A statement like that might ruffle a few analytical feathers but this was the topic of conversation at the recent Marketing Association course “Analytics for Marketers”. We were covering a module called “Beyond the Basics”. Attendees come to these courses with varying expectations and for some getting “beyond the basics” might have meant a closer look at advanced statistical techniques, machine learning and maybe shortcuts to mastering SQL or coding in R. After all, data science has been described as the “sexiest job in the 21st century” and we've heard senior executives announce very proudly "yeah we do data science”. With all this attention you might be forgiven for an inclination to emulate the skills sets of people in these “technical” positions.
Whether it’s a data scientist or a decent analyst, CV's can sound impressive and as the technical jargon spews forth, as a marketer slightly outside your comfort zone, you'd be forgiven for a sense of intellectual intimidation. However, Datamine challenged that position and it came as a surprise to marketers in the room.
The skill gap we see around town is not a purely technical one. Technical execution, certainly in the current day-to-day context of NZ businesses, is not the hard bit or the part businesses are getting wrong as they wrestle to extract value from data. Deciding on what gets done and how (in a general sense) so that analytical endeavours deliver to organisational goals, injecting commercial acumen into the analytics process, managing stakeholders, and getting people on board so that something is actually implemented is the hard bit. It takes intelligence, abstract thinking, perseverance and energy. And for marketers to be data driven, they must take on this role (or aspects of it).
So contrary to most positions in the room, it’s marketers that become one of the most important parts of the analytics team and it's this contribution that's currently missing. When marketers do their bit well, it will be the part that unlocks the value of data within an organisation (or at least a significant contributor to this end in a marketing context).

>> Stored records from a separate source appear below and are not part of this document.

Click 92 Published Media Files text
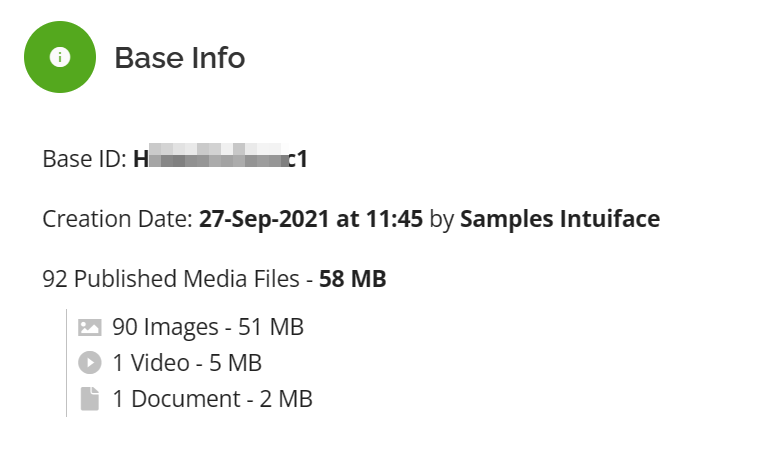760x465 pixels. [x=171, y=279]
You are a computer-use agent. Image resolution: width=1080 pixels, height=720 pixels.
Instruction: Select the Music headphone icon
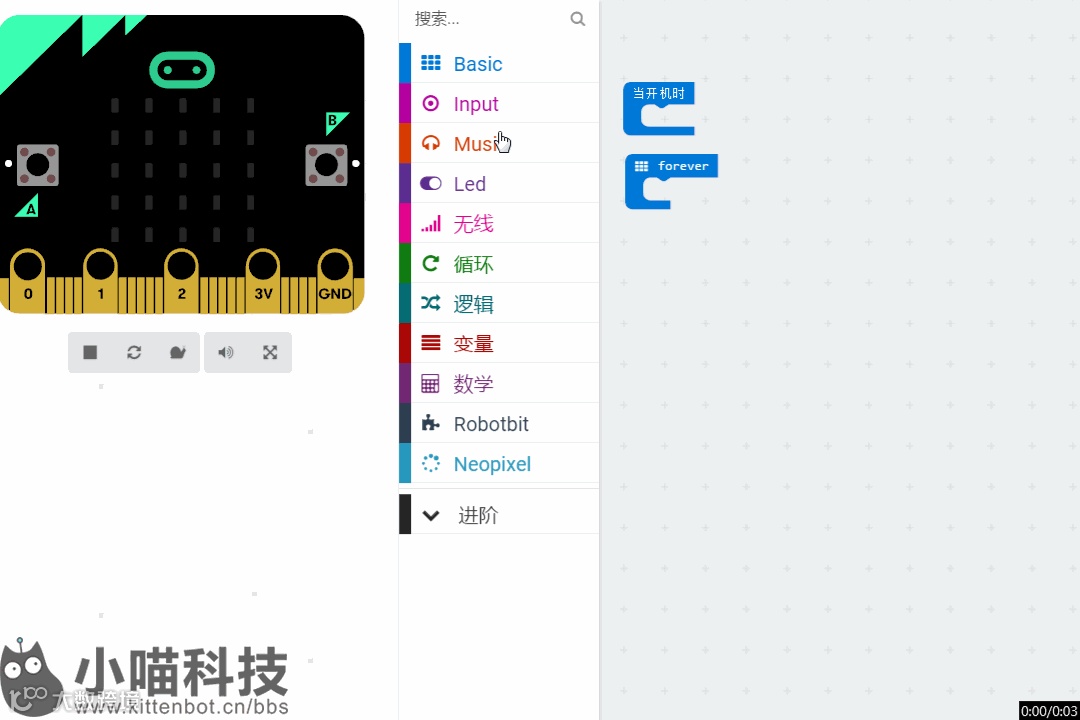(430, 143)
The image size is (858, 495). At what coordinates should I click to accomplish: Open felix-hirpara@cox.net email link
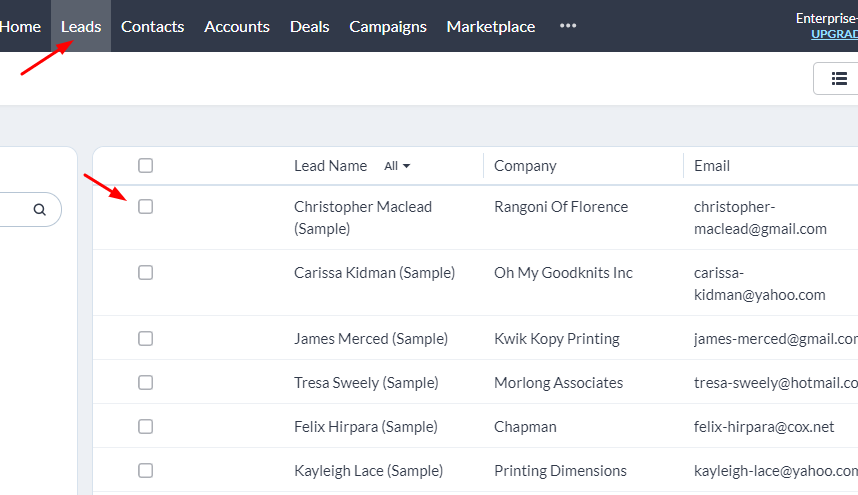click(763, 427)
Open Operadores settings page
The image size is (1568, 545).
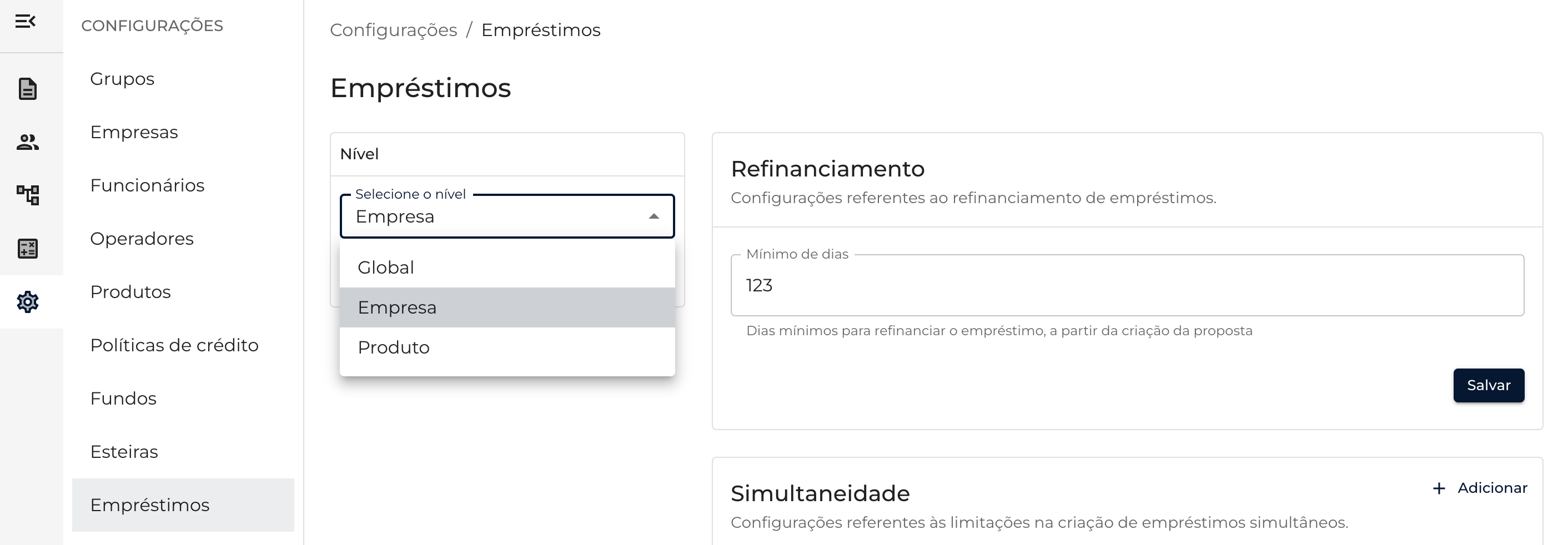click(142, 239)

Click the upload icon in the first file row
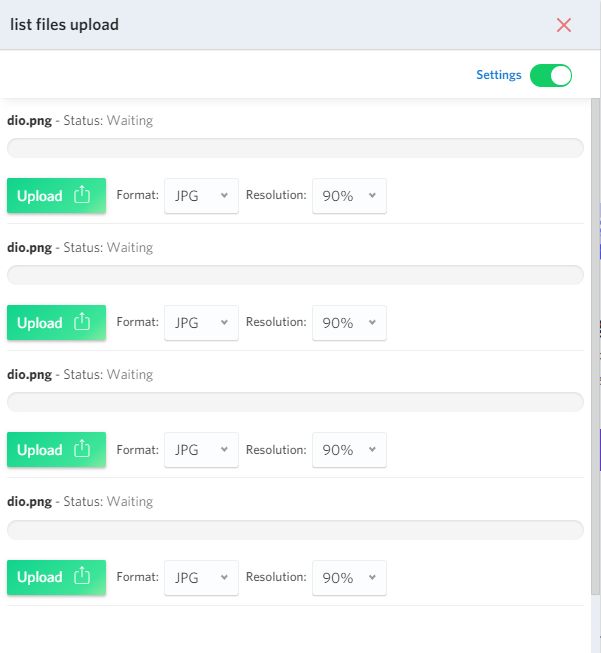click(82, 194)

As a group we talked about approaching a project that required the building of predictive models and how we need marketers who can inject pragmatic, intelligent direction into the modelling process. It’s less about building a model in R and much more about:
- Knowing enough to seek explanatory power over predictiveness in models
- Navigating the organisation through the process of defining what its actually trying to predict (seldom is this trivial)
- Choosing which variables should be up-weighted to reflect commercial realities and…
- Choosing appropriate prediction windows that actually allow marketing teams to intervene or engage in a timely manner
This is where the knowledge gap is. On the whole most marketers aren’t there yet and conversely, neither are many of our analysts and technical teams.
If we take a step back it's the downstream effect of not developing the right environment that allows a business to activate analytics.
Increasingly businesses are hiring in “translation layer” roles – someone who can grasp the technical side (but isn’t an uber-geek) but also has a firm grounding in commercial practicalities. Such skill sets are hard to find so marketers with data driven ambitions should focus on being part of this layer (especially where a business lacks the size to justify this position being carved out).
Arguably this is where the greatest amount of value will be created for an organisation. Some might say this is axiomatic but this gap in capability is the norm rather than exception across businesses. Uncovering why this is the case is good fodder for continuing debate and discussion in this area.